Nangavalli is a panchayat town in Mettur taluk of Salem district in the Indian state of Tamil Nadu. It is one of the 31 panchayat towns in the district. Spread across an area of 8.13 km2, it had a population of 10,809 individuals as per the 2011 census.

== Geography and administration ==
Nangavalli is located in Mettur taluk of Salem district in the Indian state of Tamil Nadu. Spread across an area of 8.13 km2, it is located on the road connecting Mettur and Tharamangalam. It is one of the 31 panchayat towns in the district. The region has a tropical climate with hot summers and mild winters. The highest temperatures are recorded in April and May, with lowest recordings in December-January.
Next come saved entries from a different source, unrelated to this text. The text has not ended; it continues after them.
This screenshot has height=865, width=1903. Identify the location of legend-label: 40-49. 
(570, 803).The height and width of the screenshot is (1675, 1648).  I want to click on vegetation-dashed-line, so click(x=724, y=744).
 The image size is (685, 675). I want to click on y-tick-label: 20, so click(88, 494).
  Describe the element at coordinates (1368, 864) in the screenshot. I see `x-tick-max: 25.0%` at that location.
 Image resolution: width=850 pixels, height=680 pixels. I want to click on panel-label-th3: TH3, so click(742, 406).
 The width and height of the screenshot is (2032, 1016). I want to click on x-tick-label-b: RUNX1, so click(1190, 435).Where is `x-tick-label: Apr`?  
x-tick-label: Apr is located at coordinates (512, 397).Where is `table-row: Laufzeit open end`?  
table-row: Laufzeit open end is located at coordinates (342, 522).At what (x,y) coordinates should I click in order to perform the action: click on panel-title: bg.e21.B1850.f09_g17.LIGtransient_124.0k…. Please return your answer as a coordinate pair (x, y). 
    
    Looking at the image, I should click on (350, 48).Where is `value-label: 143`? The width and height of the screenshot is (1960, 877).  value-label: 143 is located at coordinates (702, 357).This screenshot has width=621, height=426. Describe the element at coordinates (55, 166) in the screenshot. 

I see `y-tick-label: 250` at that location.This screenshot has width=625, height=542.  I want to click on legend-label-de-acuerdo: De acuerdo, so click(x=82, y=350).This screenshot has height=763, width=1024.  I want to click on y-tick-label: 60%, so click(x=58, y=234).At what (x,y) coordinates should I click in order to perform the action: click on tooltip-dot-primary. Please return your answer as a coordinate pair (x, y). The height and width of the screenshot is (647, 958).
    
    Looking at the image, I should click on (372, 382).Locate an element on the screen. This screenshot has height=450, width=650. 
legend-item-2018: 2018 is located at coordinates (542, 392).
The town panchayat is sub-divided into 15 wards. It is headed by a chairperson, who is elected by the members, who are chosen through direct elections. The town forms part of the Edappadi Assembly constituency that elects its member to the Tamil Nadu legislative assembly and the Salem Lok Sabha constituency that elects its member to the Parliament of India.

==Demographics==
As per the 2011 census, Nangavalli had a population of 10,809 individuals across 2,706 households. The population saw a marginal increase compared to the previous census in 2001 when 9,676 inhabitants were registered. The population consisted of 5,505 males and 5,304 females. About 1,041 individuals were below the age of six years. About 15% of the population belonged to scheduled castes. The entire population is classified as urban. The town has an average literacy rate of 74.5%.

About 43.5% of the eligible population were employed, of which majority were involved in agriculture and handloom activities. Hinduism was the majority religion which was followed by 98.3% of the population, with Christianity (0.4%) and Islam (1.2%) being minor religions.